The deal, announced late last month, marks the largest ever Asia Pacific offshore wind M&A transaction, as well as the first time that Ørsted’s partnership model, previously used for European offshore wind financings, has been used for an offshore wind financing in Asia Pacific. Under the terms of the deal, the investors will receive a 50% ownership share in the project, and will fund 50% of the engineering, procurement and construction (EPC) costs for the wind farm, including generation and transmission assets. Ørsted will retain 50% share of the project, and will deliver long-term operations and maintenance (O&M) services to the project.
The 605 MW project is part of the 900 MW Greater Changhua 1 & 2a Offshore Wind Farm, currently under construction by Ørsted, 35-60 kilometers off the coast of Taiwan’s Changhua County. The company expects the projects to be complete in 2022. The projects are expected to be able to supply around 1 million Taiwanese households with green power.

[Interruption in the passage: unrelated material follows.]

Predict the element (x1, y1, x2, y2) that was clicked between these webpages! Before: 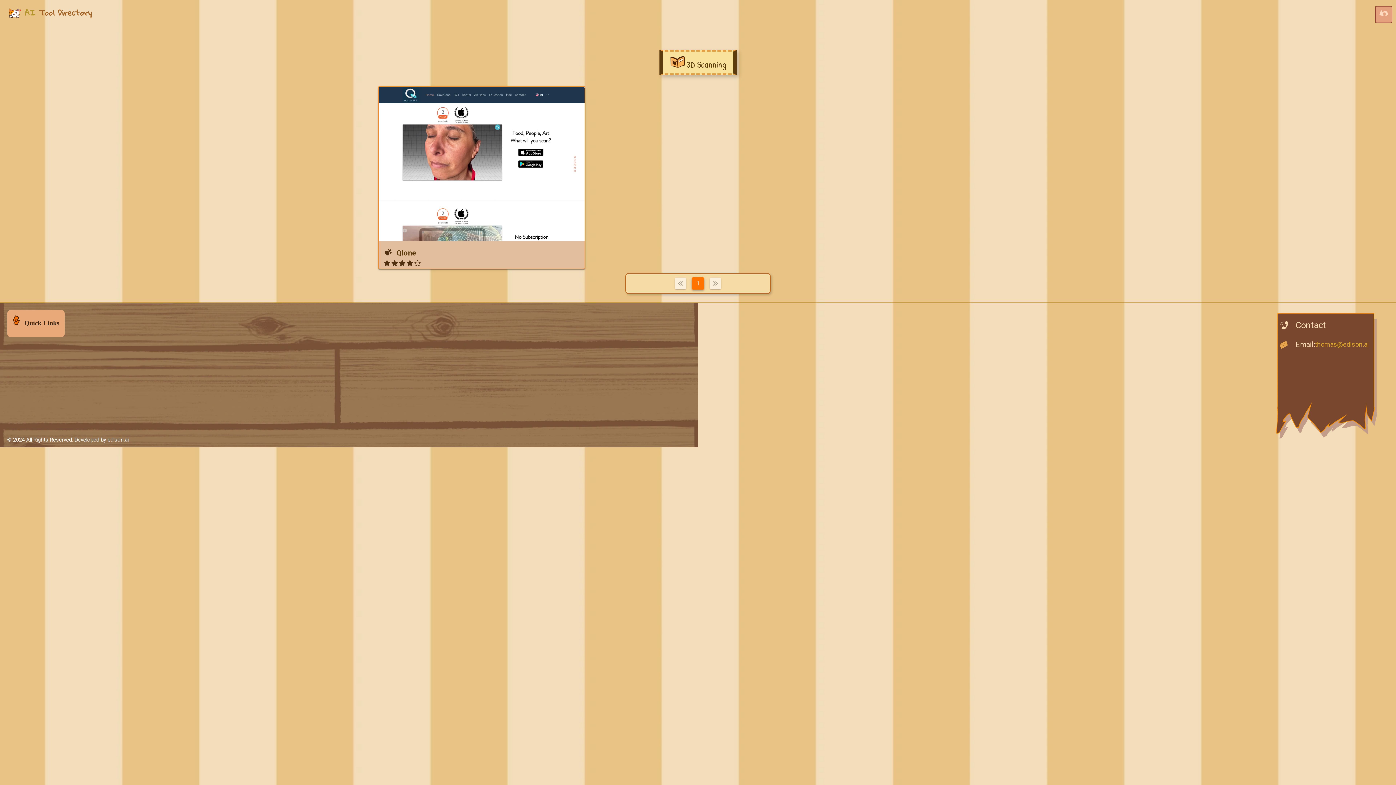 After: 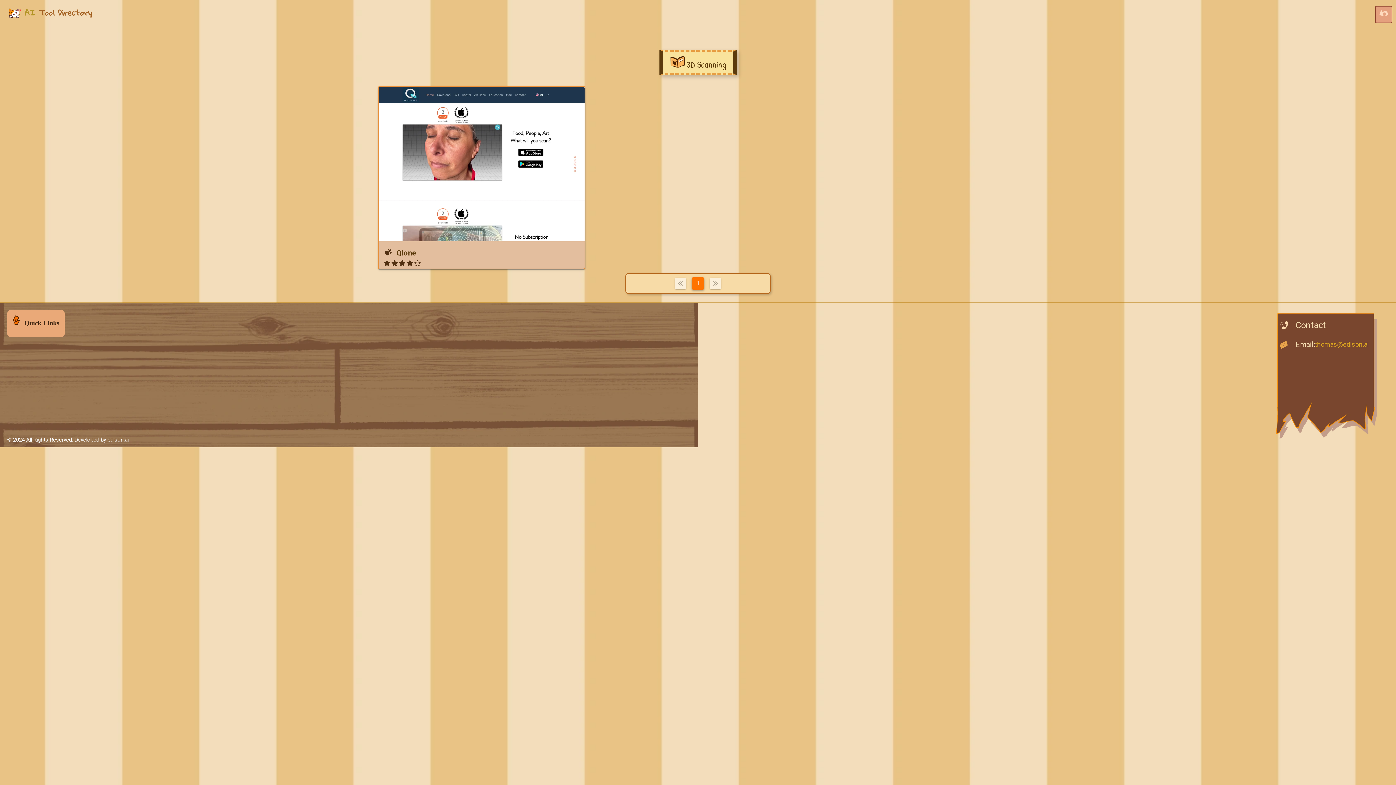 Action: label: Current Page, Page 1 bbox: (692, 277, 704, 289)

Cynthia Chan, Chief Executive Officer and Head of Corporate & Investment Bank, Taiwan, said:
“The transaction is testament to the team’s ability to deliver a multi-jurisdictional suite of products across Global Credit Trading, Global Emerging Markets, Asia and Structured Trade & Export Finance with the support of the coverage, product and sales teams in Europe and Asia. It is our third large-scale project financing transaction in Taiwan’s offshore wind sector, evidencing our strength in the region, the sector and in our ESG credentials in Asia Pacific.”